> Challenge
Rewrite the material from the line containing "You are a GUI" through its end, switching "click action" to "tap action" and changing nothing else.

> Material for this exercise
--- Begin ---

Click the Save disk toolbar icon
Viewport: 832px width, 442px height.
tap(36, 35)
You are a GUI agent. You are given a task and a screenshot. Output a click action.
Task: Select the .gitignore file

--- End ---

> Result of this task
You are a GUI agent. You are given a task and a screenshot. Output a tap action.
Task: Select the .gitignore file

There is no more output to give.